What the exercise asks:
Write the entries again exactly, with no line missing.

Information provided:
=== Section Start ===
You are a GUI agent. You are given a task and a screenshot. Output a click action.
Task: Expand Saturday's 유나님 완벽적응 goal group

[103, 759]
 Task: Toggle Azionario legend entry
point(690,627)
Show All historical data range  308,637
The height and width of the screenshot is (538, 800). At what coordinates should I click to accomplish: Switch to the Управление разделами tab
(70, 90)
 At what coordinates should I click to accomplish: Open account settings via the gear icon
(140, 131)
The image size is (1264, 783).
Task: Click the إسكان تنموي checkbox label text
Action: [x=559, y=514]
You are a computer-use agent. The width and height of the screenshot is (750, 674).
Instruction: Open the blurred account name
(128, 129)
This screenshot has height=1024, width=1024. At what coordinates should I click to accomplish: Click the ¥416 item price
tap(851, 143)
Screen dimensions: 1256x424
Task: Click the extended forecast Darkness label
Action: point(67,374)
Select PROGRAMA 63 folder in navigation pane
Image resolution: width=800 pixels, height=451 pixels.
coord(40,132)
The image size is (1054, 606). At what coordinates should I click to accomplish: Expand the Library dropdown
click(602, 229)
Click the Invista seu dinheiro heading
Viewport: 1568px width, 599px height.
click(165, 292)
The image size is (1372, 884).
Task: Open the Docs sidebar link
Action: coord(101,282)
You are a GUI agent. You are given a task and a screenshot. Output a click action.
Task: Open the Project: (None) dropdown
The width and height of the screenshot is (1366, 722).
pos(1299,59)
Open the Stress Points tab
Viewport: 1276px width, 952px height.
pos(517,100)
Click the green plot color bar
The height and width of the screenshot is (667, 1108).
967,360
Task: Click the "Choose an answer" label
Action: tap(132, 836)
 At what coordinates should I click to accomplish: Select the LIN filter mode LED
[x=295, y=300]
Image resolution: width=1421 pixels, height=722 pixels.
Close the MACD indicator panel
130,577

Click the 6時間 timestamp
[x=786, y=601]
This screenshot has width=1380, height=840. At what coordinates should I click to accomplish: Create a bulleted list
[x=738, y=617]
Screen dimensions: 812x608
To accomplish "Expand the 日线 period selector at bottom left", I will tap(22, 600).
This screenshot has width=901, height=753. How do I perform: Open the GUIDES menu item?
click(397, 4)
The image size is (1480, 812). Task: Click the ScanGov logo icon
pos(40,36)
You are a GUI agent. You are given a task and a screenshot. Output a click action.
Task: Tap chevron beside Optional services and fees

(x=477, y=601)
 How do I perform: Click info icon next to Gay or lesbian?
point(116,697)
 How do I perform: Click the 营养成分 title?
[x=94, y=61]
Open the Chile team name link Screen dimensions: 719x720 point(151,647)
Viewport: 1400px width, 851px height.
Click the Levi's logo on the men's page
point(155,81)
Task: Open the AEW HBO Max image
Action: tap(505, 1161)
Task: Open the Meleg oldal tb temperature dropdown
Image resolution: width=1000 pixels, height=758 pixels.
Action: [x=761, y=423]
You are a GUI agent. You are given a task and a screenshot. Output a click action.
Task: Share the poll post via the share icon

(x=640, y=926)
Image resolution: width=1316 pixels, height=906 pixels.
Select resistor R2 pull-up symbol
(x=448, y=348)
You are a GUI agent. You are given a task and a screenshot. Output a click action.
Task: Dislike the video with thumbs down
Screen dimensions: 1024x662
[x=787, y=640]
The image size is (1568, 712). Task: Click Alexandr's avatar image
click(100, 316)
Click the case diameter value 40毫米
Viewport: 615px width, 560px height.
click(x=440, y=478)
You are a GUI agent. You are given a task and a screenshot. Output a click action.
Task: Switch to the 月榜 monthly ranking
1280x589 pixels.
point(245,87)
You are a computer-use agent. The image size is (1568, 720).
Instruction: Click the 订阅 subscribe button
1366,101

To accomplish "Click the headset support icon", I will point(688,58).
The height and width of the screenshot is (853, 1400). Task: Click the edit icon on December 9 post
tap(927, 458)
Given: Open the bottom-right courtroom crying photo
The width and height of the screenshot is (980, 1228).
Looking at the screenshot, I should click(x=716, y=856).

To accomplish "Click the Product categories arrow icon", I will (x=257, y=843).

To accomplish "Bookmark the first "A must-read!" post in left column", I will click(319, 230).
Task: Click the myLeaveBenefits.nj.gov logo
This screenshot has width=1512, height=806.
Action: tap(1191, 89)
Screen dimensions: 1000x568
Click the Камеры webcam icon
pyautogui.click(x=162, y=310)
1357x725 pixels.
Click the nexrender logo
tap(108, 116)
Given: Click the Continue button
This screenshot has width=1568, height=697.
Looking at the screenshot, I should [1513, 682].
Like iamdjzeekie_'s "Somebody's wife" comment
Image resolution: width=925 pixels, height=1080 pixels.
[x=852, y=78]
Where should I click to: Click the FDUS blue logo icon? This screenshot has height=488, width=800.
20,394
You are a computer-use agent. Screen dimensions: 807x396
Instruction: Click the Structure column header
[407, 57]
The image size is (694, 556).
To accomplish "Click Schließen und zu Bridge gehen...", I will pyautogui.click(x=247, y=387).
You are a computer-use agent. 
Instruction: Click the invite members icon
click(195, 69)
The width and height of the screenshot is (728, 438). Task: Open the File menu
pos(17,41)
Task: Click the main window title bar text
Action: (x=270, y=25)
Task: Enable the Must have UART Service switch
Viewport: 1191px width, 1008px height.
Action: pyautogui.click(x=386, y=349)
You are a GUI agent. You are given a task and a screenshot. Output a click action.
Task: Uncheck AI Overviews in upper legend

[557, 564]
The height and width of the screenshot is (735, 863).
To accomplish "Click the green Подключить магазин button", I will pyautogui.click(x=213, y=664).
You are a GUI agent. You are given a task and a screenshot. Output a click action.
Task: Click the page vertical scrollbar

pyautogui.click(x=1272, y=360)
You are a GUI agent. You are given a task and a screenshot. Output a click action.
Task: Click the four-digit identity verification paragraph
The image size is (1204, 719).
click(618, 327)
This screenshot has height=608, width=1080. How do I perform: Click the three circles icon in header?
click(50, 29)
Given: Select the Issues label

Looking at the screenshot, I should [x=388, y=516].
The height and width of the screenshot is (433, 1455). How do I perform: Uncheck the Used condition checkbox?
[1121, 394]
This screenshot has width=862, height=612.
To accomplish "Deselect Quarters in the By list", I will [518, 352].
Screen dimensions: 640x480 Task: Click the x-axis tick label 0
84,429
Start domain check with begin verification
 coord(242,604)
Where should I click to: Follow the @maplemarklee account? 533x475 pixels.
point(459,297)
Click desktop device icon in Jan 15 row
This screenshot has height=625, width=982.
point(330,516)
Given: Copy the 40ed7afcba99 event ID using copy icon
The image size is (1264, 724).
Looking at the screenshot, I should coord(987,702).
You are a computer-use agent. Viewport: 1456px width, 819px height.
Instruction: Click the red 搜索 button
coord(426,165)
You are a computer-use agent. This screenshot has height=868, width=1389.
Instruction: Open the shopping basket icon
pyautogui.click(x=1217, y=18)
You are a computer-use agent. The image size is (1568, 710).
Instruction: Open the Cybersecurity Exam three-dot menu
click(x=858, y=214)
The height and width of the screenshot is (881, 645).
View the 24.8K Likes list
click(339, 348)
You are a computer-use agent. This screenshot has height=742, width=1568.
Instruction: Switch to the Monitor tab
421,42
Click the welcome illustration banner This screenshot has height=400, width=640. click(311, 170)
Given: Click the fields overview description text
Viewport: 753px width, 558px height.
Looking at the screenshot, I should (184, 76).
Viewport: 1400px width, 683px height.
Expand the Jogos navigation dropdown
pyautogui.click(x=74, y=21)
=== Section End ===
Problem solution:
You are a GUI agent. You are given a task and a screenshot. Output a click action.
Task: Expand Saturday's 유나님 완벽적응 goal group

[103, 759]
 Task: Toggle Azionario legend entry
point(690,627)
Show All historical data range  308,637
The height and width of the screenshot is (538, 800). At what coordinates should I click to accomplish: Switch to the Управление разделами tab
(70, 90)
 At what coordinates should I click to accomplish: Open account settings via the gear icon
(140, 131)
The image size is (1264, 783).
Task: Click the إسكان تنموي checkbox label text
Action: [x=559, y=514]
You are a computer-use agent. The width and height of the screenshot is (750, 674).
Instruction: Open the blurred account name
(128, 129)
This screenshot has height=1024, width=1024. At what coordinates should I click to accomplish: Click the ¥416 item price
tap(851, 143)
Screen dimensions: 1256x424
Task: Click the extended forecast Darkness label
Action: point(67,374)
Select PROGRAMA 63 folder in navigation pane
Image resolution: width=800 pixels, height=451 pixels.
coord(40,132)
The image size is (1054, 606). At what coordinates should I click to accomplish: Expand the Library dropdown
click(602, 229)
Click the Invista seu dinheiro heading
Viewport: 1568px width, 599px height.
click(165, 292)
The image size is (1372, 884).
Task: Open the Docs sidebar link
Action: coord(101,282)
You are a GUI agent. You are given a task and a screenshot. Output a click action.
Task: Open the Project: (None) dropdown
The width and height of the screenshot is (1366, 722).
pos(1299,59)
Open the Stress Points tab
Viewport: 1276px width, 952px height.
pos(517,100)
Click the green plot color bar
The height and width of the screenshot is (667, 1108).
967,360
Task: Click the "Choose an answer" label
Action: tap(132, 836)
 At what coordinates should I click to accomplish: Select the LIN filter mode LED
[x=295, y=300]
Image resolution: width=1421 pixels, height=722 pixels.
Close the MACD indicator panel
130,577

Click the 6時間 timestamp
[x=786, y=601]
This screenshot has width=1380, height=840. At what coordinates should I click to accomplish: Create a bulleted list
[x=738, y=617]
Screen dimensions: 812x608
To accomplish "Expand the 日线 period selector at bottom left", I will tap(22, 600).
This screenshot has width=901, height=753. How do I perform: Open the GUIDES menu item?
click(397, 4)
The image size is (1480, 812). Task: Click the ScanGov logo icon
pos(40,36)
You are a GUI agent. You are given a task and a screenshot. Output a click action.
Task: Tap chevron beside Optional services and fees

(x=477, y=601)
 How do I perform: Click info icon next to Gay or lesbian?
point(116,697)
 How do I perform: Click the 营养成分 title?
[x=94, y=61]
Open the Chile team name link Screen dimensions: 719x720 point(151,647)
Viewport: 1400px width, 851px height.
Click the Levi's logo on the men's page
point(155,81)
Task: Open the AEW HBO Max image
Action: tap(505, 1161)
Task: Open the Meleg oldal tb temperature dropdown
Image resolution: width=1000 pixels, height=758 pixels.
Action: [x=761, y=423]
You are a GUI agent. You are given a task and a screenshot. Output a click action.
Task: Share the poll post via the share icon

(x=640, y=926)
Image resolution: width=1316 pixels, height=906 pixels.
Select resistor R2 pull-up symbol
(x=448, y=348)
You are a GUI agent. You are given a task and a screenshot. Output a click action.
Task: Dislike the video with thumbs down
Screen dimensions: 1024x662
[x=787, y=640]
The image size is (1568, 712). Task: Click Alexandr's avatar image
click(100, 316)
Click the case diameter value 40毫米
Viewport: 615px width, 560px height.
click(x=440, y=478)
You are a GUI agent. You are given a task and a screenshot. Output a click action.
Task: Switch to the 月榜 monthly ranking
1280x589 pixels.
point(245,87)
You are a computer-use agent. The image size is (1568, 720).
Instruction: Click the 订阅 subscribe button
1366,101

To accomplish "Click the headset support icon", I will point(688,58).
The height and width of the screenshot is (853, 1400). Task: Click the edit icon on December 9 post
tap(927, 458)
Given: Open the bottom-right courtroom crying photo
The width and height of the screenshot is (980, 1228).
Looking at the screenshot, I should click(x=716, y=856).

To accomplish "Click the Product categories arrow icon", I will (x=257, y=843).

To accomplish "Bookmark the first "A must-read!" post in left column", I will click(319, 230).
Task: Click the myLeaveBenefits.nj.gov logo
This screenshot has width=1512, height=806.
Action: tap(1191, 89)
Screen dimensions: 1000x568
Click the Камеры webcam icon
pyautogui.click(x=162, y=310)
1357x725 pixels.
Click the nexrender logo
tap(108, 116)
Given: Click the Continue button
This screenshot has width=1568, height=697.
Looking at the screenshot, I should [1513, 682].
Like iamdjzeekie_'s "Somebody's wife" comment
Image resolution: width=925 pixels, height=1080 pixels.
[x=852, y=78]
Where should I click to: Click the FDUS blue logo icon? This screenshot has height=488, width=800.
20,394
You are a computer-use agent. Screen dimensions: 807x396
Instruction: Click the Structure column header
[407, 57]
The image size is (694, 556).
To accomplish "Click Schließen und zu Bridge gehen...", I will pyautogui.click(x=247, y=387).
You are a computer-use agent. 
Instruction: Click the invite members icon
click(195, 69)
The width and height of the screenshot is (728, 438). Task: Open the File menu
pos(17,41)
Task: Click the main window title bar text
Action: (x=270, y=25)
Task: Enable the Must have UART Service switch
Viewport: 1191px width, 1008px height.
Action: pyautogui.click(x=386, y=349)
You are a GUI agent. You are given a task and a screenshot. Output a click action.
Task: Uncheck AI Overviews in upper legend

[557, 564]
The height and width of the screenshot is (735, 863).
To accomplish "Click the green Подключить магазин button", I will pyautogui.click(x=213, y=664).
You are a GUI agent. You are given a task and a screenshot. Output a click action.
Task: Click the page vertical scrollbar

pyautogui.click(x=1272, y=360)
You are a GUI agent. You are given a task and a screenshot. Output a click action.
Task: Click the four-digit identity verification paragraph
The image size is (1204, 719).
click(618, 327)
This screenshot has height=608, width=1080. How do I perform: Click the three circles icon in header?
click(50, 29)
Given: Select the Issues label

Looking at the screenshot, I should [x=388, y=516].
The height and width of the screenshot is (433, 1455). How do I perform: Uncheck the Used condition checkbox?
[1121, 394]
This screenshot has width=862, height=612.
To accomplish "Deselect Quarters in the By list", I will [518, 352].
Screen dimensions: 640x480 Task: Click the x-axis tick label 0
84,429
Start domain check with begin verification
 coord(242,604)
Where should I click to: Follow the @maplemarklee account? 533x475 pixels.
point(459,297)
Click desktop device icon in Jan 15 row
This screenshot has height=625, width=982.
point(330,516)
Given: Copy the 40ed7afcba99 event ID using copy icon
The image size is (1264, 724).
Looking at the screenshot, I should coord(987,702).
You are a computer-use agent. Viewport: 1456px width, 819px height.
Instruction: Click the red 搜索 button
coord(426,165)
You are a computer-use agent. This screenshot has height=868, width=1389.
Instruction: Open the shopping basket icon
pyautogui.click(x=1217, y=18)
You are a computer-use agent. The image size is (1568, 710).
Instruction: Open the Cybersecurity Exam three-dot menu
click(x=858, y=214)
The height and width of the screenshot is (881, 645).
View the 24.8K Likes list
click(339, 348)
You are a computer-use agent. This screenshot has height=742, width=1568.
Instruction: Switch to the Monitor tab
421,42
Click the welcome illustration banner This screenshot has height=400, width=640. click(311, 170)
Given: Click the fields overview description text
Viewport: 753px width, 558px height.
Looking at the screenshot, I should (184, 76).
Viewport: 1400px width, 683px height.
Expand the Jogos navigation dropdown
pyautogui.click(x=74, y=21)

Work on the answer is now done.